John Obienu was a Nigerian Army major who knew of and was a co-conspirator in the 1966 coup d'état that ended the government of Abubakar Tafawa Balewa, the first Prime Minister of Nigeria. He was later credited to have switched sides and helped suppress the coup.

== Career and role in the January 15, 1966 coup d'etat ==
Obienu attended the Royal Military College, Sandhurst, and according to General Babangida in his book, A Journey in Service, Obienu was the best overall overseas cadet in his set at Sandhurst. Obienu was initially sympathetic to the plotters of the January coup. As the Reece Squadron commander in Ibadan, his troops were critical for mobilizing and securing any strategic advantage. He was to move his troops and armoured vehicles to Lagos to support Emmanuel Ifeajuna's operations there, but failed to show up on the night. Some accounts of the plotters indicate that he was suspected to have tipped off General Aguiyi Ironsi of the impending coup, thus helping foil it. Moreso, after the coup was underway, he provided his critical troops to General Ironsi to suppress the rebellion. Fifty-eight years after the coup, General Ibrahim Babangida in his memoir "A Journey In Service"(2025), credited Obienu, an Igbo man, as a key factor in crushing the coup.
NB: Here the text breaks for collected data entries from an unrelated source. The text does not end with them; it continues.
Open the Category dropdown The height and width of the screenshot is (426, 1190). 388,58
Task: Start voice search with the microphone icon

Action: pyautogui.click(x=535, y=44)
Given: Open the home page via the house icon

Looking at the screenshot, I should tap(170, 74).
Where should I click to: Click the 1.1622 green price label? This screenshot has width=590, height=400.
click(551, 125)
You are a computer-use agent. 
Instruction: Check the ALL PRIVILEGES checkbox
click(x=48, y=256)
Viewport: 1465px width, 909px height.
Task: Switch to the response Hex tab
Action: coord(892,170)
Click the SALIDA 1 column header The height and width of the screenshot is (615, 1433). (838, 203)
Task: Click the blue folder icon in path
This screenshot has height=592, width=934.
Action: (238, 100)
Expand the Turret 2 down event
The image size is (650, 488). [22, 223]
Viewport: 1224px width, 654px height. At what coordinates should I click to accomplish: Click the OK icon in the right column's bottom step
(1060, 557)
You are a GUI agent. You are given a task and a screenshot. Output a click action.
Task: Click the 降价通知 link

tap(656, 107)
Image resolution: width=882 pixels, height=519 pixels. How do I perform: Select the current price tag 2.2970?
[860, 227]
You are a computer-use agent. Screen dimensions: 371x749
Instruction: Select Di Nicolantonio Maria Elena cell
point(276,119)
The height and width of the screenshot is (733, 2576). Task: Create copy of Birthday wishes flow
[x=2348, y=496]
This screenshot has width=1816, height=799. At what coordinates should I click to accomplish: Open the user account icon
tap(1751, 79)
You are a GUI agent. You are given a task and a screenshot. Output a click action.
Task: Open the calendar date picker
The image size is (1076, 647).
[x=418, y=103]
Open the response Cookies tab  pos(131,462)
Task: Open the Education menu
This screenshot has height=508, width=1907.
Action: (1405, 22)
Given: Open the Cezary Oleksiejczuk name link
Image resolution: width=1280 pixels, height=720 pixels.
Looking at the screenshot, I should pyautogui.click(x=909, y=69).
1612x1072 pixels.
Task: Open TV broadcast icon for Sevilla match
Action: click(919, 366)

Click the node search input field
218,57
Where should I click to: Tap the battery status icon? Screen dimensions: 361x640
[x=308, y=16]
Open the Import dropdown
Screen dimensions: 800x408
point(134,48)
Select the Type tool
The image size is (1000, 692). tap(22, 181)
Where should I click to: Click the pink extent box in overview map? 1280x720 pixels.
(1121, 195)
Babangida thus lifted the veil on the oft-cited notion that the January 15 coup was an Igbo coup. He asserted that this was not the case.

== Death ==
John Obienu was murdered in cold blood by the coupists of the July 29, 1966 counter coup. He was reported to have been shot in the Officers' Mess at the Abeokuta Garrison with Lt. Col. Gabriel Okonweze at the onset of the coup by mutineering Northern troops who were avenging the deaths of Northern politicians killed in the January coup. Okonweze had convened a meeting of all officers at the Mess after being alerted of a suspected counter-coup in the offing. This summons served to ignite the spark that led to the actual start of the coup, as the mutineers preempted any suspicion and leaks. Northern Non-Commissioned Officers and Officer Cadets approached the Mess and opened fire. Obienu was shot alongside Okonweze, Lt. E.B.Orok (an Efik man), and other officers of Igbo extraction in the Garrison.